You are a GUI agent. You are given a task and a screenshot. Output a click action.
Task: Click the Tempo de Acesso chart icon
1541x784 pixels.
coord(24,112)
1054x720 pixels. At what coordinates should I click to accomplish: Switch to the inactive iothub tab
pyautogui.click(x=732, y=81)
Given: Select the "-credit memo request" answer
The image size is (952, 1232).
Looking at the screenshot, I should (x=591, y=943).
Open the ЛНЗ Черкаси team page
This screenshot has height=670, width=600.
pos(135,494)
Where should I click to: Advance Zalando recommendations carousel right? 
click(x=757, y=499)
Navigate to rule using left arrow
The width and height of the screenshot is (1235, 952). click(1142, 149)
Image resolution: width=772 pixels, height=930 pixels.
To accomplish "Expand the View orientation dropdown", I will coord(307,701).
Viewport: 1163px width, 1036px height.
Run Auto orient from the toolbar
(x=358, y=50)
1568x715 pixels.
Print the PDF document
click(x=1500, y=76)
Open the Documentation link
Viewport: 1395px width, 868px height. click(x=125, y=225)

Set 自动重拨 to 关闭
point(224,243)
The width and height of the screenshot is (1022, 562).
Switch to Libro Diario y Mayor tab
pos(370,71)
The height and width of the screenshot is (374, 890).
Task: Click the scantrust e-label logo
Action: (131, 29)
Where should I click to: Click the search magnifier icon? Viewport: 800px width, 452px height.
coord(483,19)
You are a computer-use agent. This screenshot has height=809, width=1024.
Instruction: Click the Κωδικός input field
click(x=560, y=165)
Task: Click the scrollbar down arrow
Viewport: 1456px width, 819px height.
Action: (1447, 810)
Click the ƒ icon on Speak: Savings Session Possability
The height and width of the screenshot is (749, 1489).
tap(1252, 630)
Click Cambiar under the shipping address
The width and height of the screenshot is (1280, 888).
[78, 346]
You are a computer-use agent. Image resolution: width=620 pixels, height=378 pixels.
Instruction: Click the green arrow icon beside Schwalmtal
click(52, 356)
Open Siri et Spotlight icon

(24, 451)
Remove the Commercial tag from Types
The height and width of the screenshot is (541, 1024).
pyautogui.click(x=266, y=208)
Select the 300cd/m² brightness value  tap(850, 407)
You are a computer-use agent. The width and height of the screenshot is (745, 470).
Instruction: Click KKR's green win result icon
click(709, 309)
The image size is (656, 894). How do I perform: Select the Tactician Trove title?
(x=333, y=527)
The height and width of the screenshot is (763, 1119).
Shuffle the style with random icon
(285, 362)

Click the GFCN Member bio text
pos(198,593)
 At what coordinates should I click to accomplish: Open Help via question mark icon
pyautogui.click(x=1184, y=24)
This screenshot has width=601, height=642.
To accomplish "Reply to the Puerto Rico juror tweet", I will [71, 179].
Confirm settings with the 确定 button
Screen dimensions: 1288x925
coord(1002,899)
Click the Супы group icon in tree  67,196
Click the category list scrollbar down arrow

> _Exercise prompt_:
Copy out the entries above word for word, starting at the line containing "The height and width of the screenshot is (763, 1119)." and ending at the line containing "pyautogui.click(x=1184, y=24)".

> _Written solution_:
The height and width of the screenshot is (763, 1119).
Shuffle the style with random icon
(285, 362)

Click the GFCN Member bio text
pos(198,593)
 At what coordinates should I click to accomplish: Open Help via question mark icon
pyautogui.click(x=1184, y=24)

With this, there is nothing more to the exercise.